• [Exercise task]
Render the data from the line containing "kostenlosen JTL-Plugins (151, 2571)" through the line containing "Babycare (110, 2125)", both included, as a Markdown table with a Row column holding a running number and an Entry column holding the line, omitting blank lines.

* * *

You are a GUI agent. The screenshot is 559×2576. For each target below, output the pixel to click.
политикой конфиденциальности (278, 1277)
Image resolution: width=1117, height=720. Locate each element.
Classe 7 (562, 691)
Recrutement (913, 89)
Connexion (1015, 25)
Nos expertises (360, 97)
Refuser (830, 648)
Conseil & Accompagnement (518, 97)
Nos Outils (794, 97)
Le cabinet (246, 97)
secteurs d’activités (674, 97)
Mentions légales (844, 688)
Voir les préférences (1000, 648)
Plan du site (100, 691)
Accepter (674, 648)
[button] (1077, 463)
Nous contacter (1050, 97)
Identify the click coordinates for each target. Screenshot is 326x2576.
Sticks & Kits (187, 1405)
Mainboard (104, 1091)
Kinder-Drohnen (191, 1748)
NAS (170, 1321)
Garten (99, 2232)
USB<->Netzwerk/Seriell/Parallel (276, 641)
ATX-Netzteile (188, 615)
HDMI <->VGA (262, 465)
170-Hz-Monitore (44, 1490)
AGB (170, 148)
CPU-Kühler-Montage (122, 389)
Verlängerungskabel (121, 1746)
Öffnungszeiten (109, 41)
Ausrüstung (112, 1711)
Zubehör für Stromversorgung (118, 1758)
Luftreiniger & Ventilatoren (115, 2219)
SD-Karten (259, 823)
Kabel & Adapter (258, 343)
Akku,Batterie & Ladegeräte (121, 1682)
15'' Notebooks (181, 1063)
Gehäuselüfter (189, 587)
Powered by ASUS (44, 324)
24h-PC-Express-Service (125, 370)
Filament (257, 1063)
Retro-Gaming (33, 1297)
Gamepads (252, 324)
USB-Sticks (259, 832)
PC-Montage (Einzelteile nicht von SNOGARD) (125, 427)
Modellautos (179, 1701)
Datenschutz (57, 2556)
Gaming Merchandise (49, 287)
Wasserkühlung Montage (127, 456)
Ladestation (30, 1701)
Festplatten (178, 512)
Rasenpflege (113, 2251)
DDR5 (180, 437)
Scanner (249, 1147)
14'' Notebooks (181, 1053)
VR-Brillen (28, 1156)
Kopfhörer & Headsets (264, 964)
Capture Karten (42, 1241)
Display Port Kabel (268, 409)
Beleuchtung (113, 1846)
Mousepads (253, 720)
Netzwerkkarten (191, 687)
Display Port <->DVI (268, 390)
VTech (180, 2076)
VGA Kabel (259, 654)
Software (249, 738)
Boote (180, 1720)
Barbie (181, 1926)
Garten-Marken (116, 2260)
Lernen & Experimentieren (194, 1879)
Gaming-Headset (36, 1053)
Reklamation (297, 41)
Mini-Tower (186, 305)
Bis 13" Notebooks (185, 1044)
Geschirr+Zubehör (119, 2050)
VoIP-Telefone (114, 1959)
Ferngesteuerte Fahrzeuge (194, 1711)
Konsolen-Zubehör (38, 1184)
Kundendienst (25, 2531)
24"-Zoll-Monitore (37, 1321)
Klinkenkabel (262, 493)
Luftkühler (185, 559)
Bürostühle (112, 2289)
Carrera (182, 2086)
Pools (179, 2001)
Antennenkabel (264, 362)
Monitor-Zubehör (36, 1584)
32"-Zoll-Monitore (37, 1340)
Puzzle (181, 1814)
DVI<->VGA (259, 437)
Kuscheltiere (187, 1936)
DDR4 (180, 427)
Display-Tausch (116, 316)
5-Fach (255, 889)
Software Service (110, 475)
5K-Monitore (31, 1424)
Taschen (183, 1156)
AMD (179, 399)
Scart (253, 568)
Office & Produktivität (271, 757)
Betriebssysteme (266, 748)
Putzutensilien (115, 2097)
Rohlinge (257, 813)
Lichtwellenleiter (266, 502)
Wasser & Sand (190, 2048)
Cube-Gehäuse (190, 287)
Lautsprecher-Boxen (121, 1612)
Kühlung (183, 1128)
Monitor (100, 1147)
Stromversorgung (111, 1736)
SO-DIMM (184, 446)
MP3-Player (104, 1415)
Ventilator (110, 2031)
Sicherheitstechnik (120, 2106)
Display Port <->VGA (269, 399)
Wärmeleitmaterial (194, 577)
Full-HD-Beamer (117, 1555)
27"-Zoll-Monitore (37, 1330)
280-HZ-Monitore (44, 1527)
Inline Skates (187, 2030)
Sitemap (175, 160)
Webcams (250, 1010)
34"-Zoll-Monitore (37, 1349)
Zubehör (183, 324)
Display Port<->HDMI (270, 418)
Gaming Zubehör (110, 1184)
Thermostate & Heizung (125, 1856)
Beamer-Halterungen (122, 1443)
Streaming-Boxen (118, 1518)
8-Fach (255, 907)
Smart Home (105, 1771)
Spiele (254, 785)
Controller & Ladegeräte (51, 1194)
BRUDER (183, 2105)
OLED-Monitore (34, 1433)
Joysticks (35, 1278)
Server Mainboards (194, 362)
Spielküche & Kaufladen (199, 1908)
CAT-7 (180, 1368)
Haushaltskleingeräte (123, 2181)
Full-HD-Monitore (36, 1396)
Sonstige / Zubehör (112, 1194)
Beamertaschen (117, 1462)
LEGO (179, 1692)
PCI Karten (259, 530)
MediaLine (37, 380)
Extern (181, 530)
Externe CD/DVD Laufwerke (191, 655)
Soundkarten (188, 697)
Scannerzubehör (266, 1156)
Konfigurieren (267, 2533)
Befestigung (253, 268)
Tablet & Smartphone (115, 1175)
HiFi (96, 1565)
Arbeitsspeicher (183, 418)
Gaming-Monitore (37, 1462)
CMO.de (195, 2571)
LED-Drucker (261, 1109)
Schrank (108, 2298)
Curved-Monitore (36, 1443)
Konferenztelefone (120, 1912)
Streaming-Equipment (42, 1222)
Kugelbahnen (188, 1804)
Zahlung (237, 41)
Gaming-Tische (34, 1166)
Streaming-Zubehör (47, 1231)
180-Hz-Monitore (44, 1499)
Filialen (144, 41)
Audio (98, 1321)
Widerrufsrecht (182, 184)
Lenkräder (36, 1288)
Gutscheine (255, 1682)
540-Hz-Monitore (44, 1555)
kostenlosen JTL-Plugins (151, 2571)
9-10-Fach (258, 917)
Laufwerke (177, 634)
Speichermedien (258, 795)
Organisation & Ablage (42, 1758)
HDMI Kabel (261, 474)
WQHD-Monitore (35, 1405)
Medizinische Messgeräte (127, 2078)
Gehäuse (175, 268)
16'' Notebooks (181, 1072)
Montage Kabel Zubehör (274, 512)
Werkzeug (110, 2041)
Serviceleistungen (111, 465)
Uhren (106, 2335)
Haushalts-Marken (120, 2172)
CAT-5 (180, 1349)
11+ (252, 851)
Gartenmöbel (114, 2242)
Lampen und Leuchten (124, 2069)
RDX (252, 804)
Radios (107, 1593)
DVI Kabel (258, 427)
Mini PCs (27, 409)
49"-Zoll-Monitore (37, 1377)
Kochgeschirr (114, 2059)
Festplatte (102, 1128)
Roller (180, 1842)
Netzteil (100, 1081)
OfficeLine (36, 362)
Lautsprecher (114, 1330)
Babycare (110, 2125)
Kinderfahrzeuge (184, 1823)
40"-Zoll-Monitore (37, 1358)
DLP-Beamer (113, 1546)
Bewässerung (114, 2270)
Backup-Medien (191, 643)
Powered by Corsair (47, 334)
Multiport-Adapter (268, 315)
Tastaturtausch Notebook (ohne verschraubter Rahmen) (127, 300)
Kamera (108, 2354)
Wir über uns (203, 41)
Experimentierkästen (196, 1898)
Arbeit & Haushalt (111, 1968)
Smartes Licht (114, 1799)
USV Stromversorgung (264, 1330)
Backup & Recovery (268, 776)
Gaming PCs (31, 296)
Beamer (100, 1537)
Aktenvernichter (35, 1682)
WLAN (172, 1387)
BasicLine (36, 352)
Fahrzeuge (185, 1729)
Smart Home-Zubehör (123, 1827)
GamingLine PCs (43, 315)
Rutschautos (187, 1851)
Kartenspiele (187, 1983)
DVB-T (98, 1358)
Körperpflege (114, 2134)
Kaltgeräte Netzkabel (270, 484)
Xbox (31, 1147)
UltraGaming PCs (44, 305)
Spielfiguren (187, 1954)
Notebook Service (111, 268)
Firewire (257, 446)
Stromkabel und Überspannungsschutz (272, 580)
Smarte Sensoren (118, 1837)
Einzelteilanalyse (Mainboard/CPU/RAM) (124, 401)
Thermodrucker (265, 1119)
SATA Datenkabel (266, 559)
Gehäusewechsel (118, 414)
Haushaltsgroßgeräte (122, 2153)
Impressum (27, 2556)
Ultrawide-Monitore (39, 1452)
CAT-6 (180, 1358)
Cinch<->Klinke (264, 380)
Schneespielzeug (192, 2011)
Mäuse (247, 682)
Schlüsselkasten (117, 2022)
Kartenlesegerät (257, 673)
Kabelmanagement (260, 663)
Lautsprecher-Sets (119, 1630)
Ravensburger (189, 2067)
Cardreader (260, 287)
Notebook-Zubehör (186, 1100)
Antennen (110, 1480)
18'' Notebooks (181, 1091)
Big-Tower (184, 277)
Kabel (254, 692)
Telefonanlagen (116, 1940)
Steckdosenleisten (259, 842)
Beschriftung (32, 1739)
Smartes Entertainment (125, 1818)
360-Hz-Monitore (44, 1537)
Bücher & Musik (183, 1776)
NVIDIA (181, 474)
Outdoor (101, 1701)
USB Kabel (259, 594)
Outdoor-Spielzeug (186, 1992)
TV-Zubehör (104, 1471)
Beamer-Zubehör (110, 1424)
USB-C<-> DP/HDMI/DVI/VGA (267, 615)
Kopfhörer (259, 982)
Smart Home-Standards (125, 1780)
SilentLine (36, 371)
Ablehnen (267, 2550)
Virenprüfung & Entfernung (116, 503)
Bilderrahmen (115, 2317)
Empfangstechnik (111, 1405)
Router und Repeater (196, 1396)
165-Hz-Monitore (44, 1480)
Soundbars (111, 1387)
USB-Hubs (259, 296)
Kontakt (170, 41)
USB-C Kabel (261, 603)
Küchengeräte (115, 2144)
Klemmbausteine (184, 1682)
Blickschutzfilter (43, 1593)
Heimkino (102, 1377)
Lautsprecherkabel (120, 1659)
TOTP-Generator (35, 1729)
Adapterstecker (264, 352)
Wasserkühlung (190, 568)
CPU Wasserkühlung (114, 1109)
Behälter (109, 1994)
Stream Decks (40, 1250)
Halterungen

* * *

• [Solution to this task]
| Row | Entry |
|---|---|
| 1 | kostenlosen JTL-Plugins (151, 2571) |
| 2 | 9-10-Fach (258, 917) |
| 3 | Laufwerke (177, 634) |
| 4 | Speichermedien (258, 795) |
| 5 | Organisation & Ablage (42, 1758) |
| 6 | HDMI Kabel (261, 474) |
| 7 | WQHD-Monitore (35, 1405) |
| 8 | Medizinische Messgeräte (127, 2078) |
| 9 | Gehäuse (175, 268) |
| 10 | 16'' Notebooks (181, 1072) |
| 11 | Montage Kabel Zubehör (274, 512) |
| 12 | Werkzeug (110, 2041) |
| 13 | Serviceleistungen (111, 465) |
| 14 | Uhren (106, 2335) |
| 15 | Haushalts-Marken (120, 2172) |
| 16 | CAT-5 (180, 1349) |
| 17 | 11+ (252, 851) |
| 18 | Gartenmöbel (114, 2242) |
| 19 | Lampen und Leuchten (124, 2069) |
| 20 | RDX (252, 804) |
| 21 | Radios (107, 1593) |
| 22 | DVI Kabel (258, 427) |
| 23 | Mini PCs (27, 409) |
| 24 | 49"-Zoll-Monitore (37, 1377) |
| 25 | Kochgeschirr (114, 2059) |
| 26 | Festplatte (102, 1128) |
| 27 | Roller (180, 1842) |
| 28 | Netzteil (100, 1081) |
| 29 | OfficeLine (36, 362) |
| 30 | Lautsprecher (114, 1330) |
| 31 | Babycare (110, 2125) |